Suppose that $P(A) \cup P(B) = P(A \cup B)$. Then $A \cup B \in P(A \cup B) = P(A) \cup P(B)$. This means that $A \cup B$ is an element of either $P(A)$ or $P(B)$. Thus, either $B \subseteq A \cup B \subseteq A$ or $A \subseteq A \cup B \subseteq B$.

Solution 2:

Assume that neither $A \subseteq B$ nor $B \subseteq A$. Then there are elements $x \in A \setminus B$ and $y \in B \setminus A$.

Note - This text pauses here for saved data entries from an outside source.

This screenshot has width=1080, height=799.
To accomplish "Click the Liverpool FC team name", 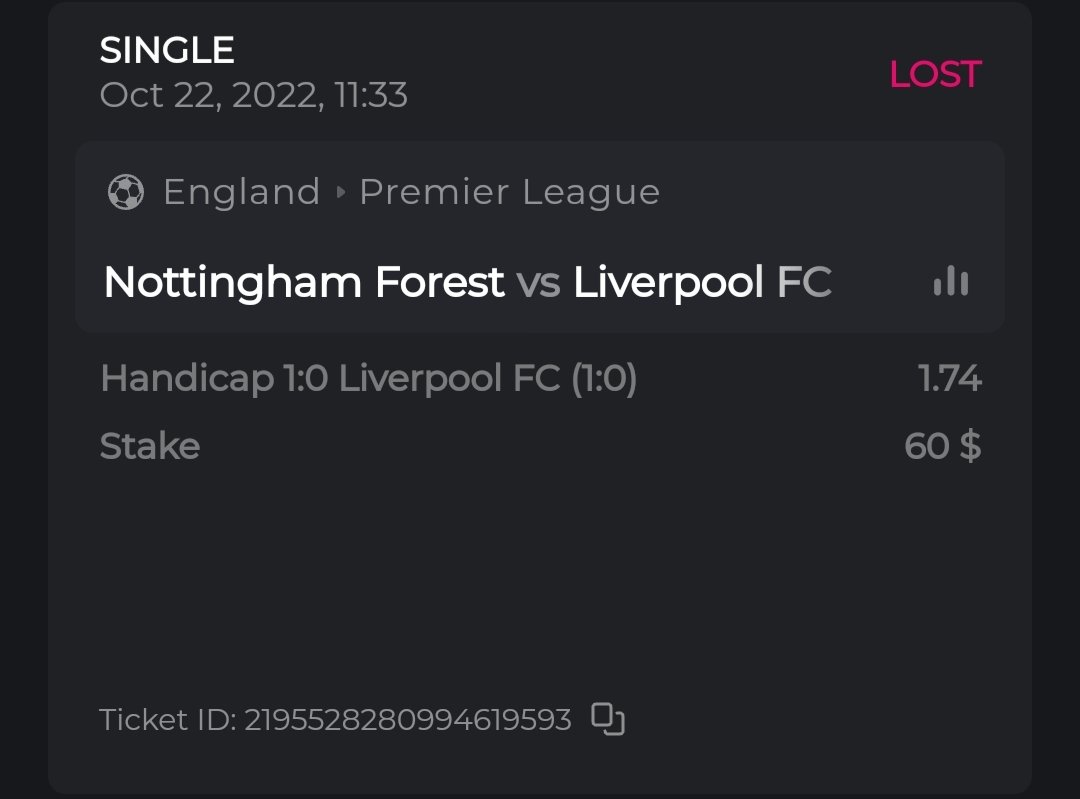I will pos(702,283).
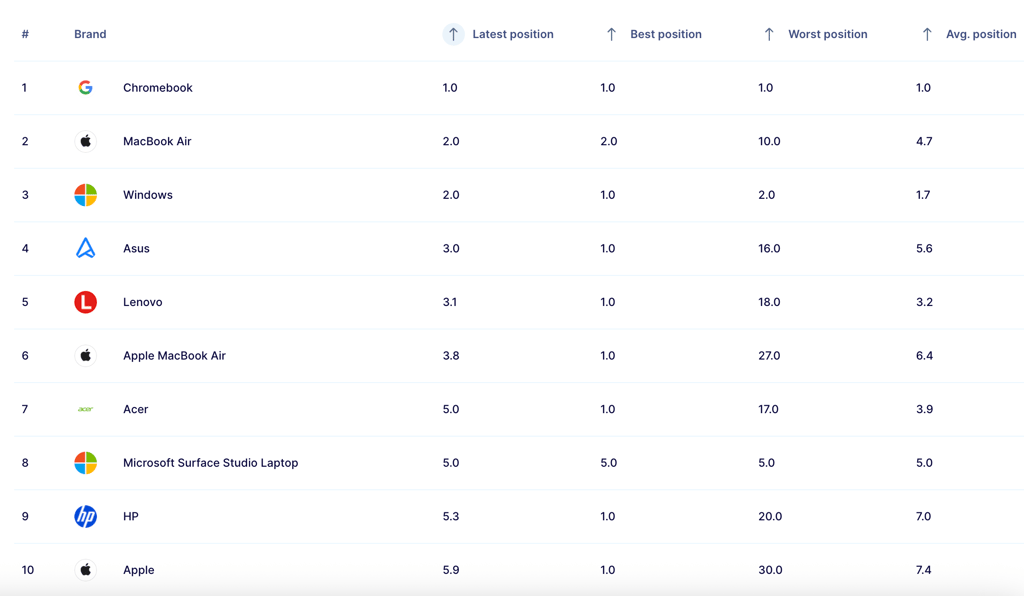Select the Lenovo brand name
This screenshot has width=1024, height=596.
pos(142,302)
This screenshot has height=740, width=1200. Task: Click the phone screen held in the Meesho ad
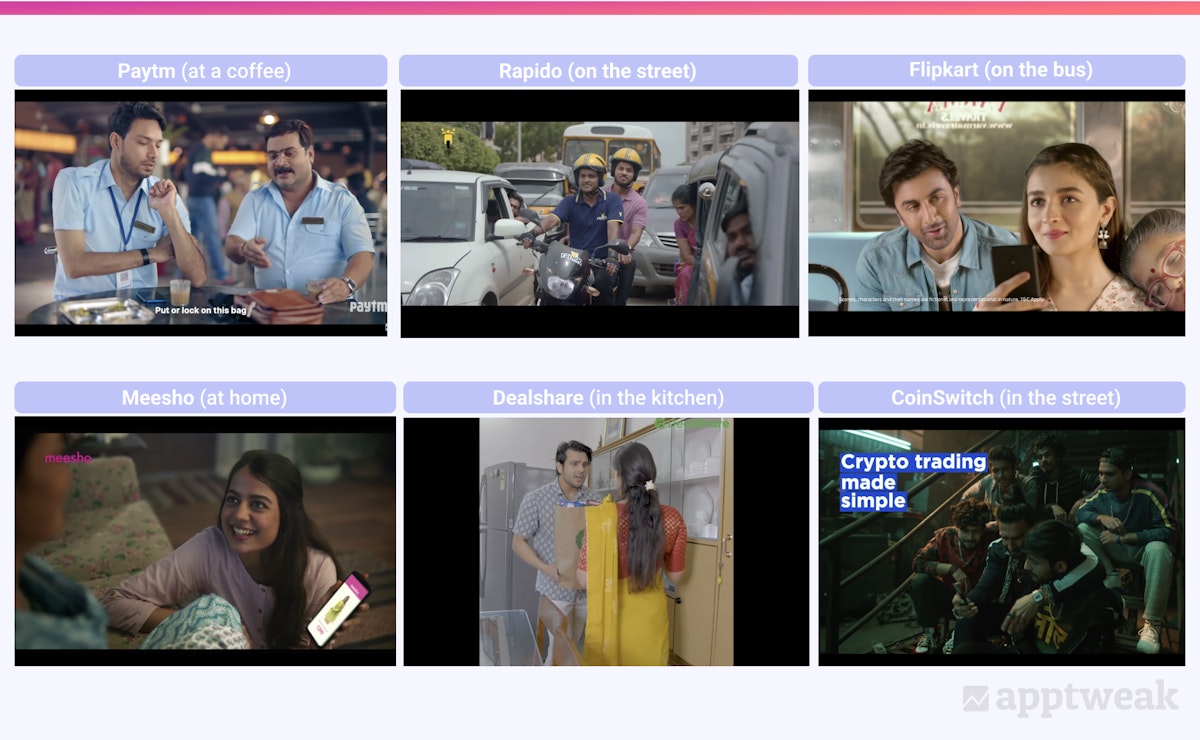[329, 608]
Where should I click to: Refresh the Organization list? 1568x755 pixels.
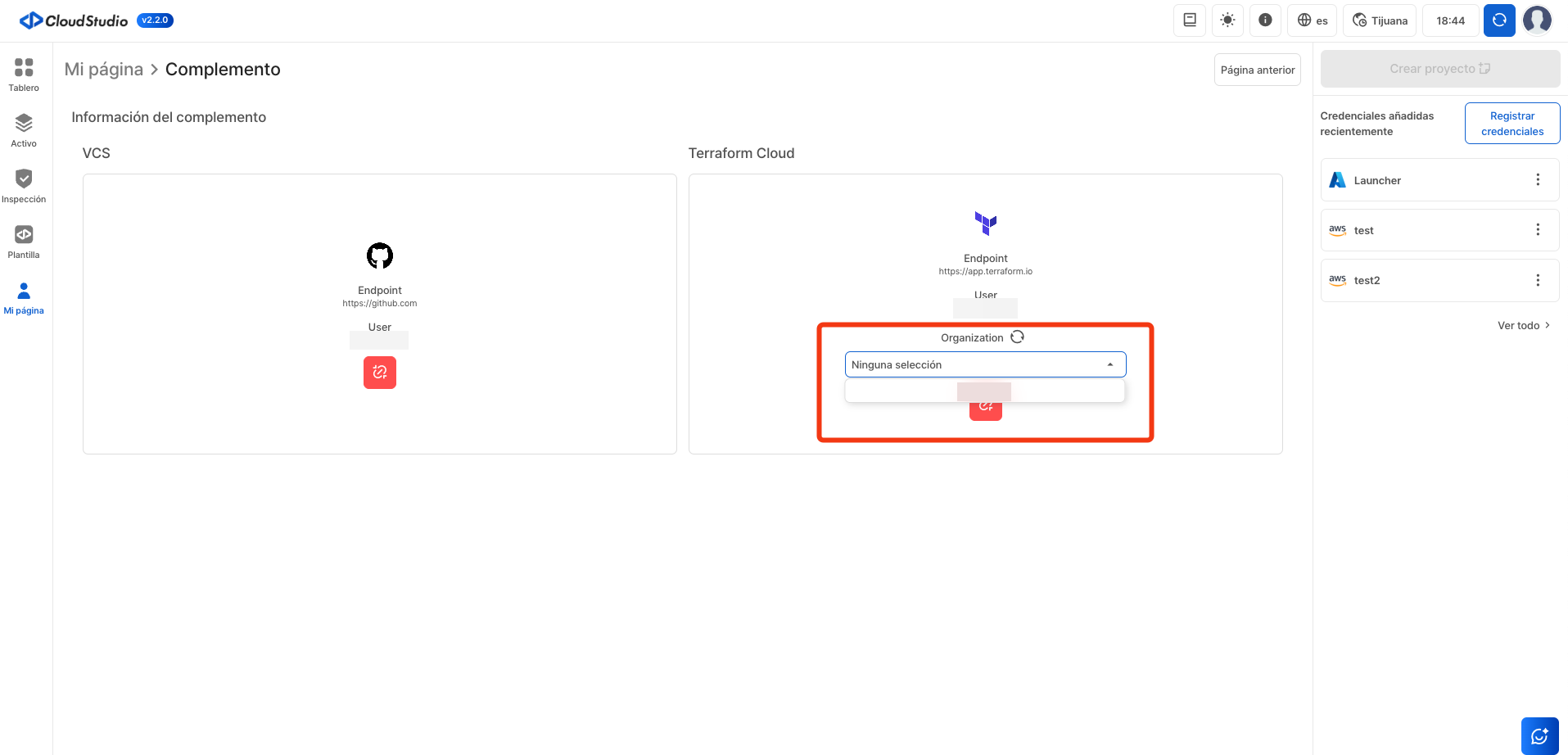(1017, 337)
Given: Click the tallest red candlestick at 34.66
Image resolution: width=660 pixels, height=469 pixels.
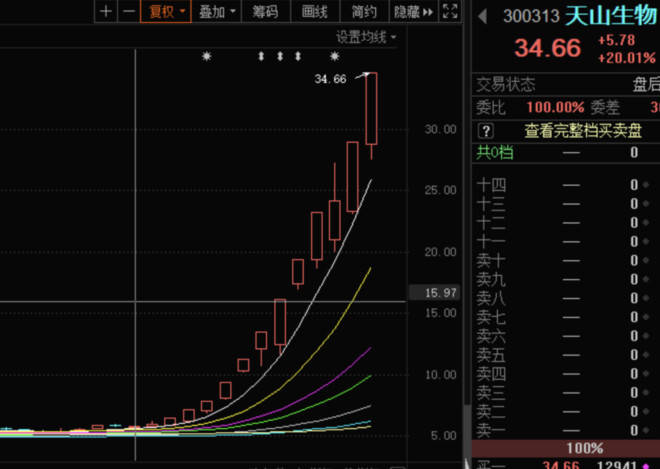Looking at the screenshot, I should point(371,108).
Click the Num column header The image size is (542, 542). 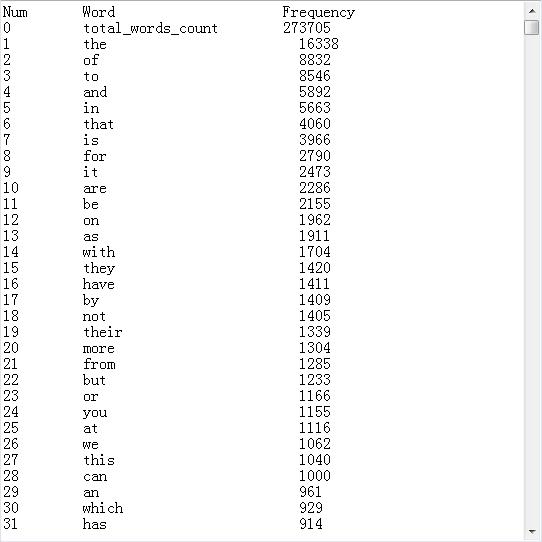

Then the set $\{x,y\}$ is in $P(A \cup B)$ but not in $P(A) \cup P(B)$.

Solution 3:

Translating to the element level using $$V \in P(X) \;\equiv\; V \subseteq X$$ as the definition of $\;P(\cdot)\;$, this can be proved using a mostly straightforward calculation:

\begin{align} & P(A) \cup P(B) \;=\; P(A \cup B) \\ \equiv & \;\;\;\;\;\text{"set extensionality; in left hand side expand definition of $\;\cup\;$"} \\ & \langle \forall V :: V \in P(A) \;\lor\; V \in P(B) \;\;\equiv\;\; V \in P(A \cup B) \rangle \\ \equiv & \;\;\;\;\;\text{"definition of $\;P(\cdot)\;$, three times"} \\ & \langle \forall V :: V \subseteq A \;\lor\; V \subseteq B \;\;\equiv\;\; V \subseteq A \cup B \rangle \\ \Rightarrow & \;\;\;\;\;\text{"choose $\;V := A \cup B\;$} \\ & \;\;\;\;\;\phantom{"}\text{-- choosing a specific $\;V\;$ seems the best direction, given that we} \\ & \;\;\;\;\;\phantom{"}\text{are asked to prove a forward implication; and the other obvious} \\ & \;\;\;\;\;\phantom{"}\text{choices, $\;V := A\;$ and $\;V := B\;$, lead to set-theoretic tautologies"} \\ & A \cup B \subseteq A \;\lor\; A \cup B \subseteq B \;\;\equiv\;\; A \cup B \subseteq A \cup B \\ \equiv & \;\;\;\;\;\text{"set theory: simplify using $\;X \cup Y \subseteq X \;\equiv\; Y \subseteq X\;$, twice, and $\;Z \subseteq Z\;$"} \\ & B \subseteq A \;\lor\; A \subseteq B \\ \end{align}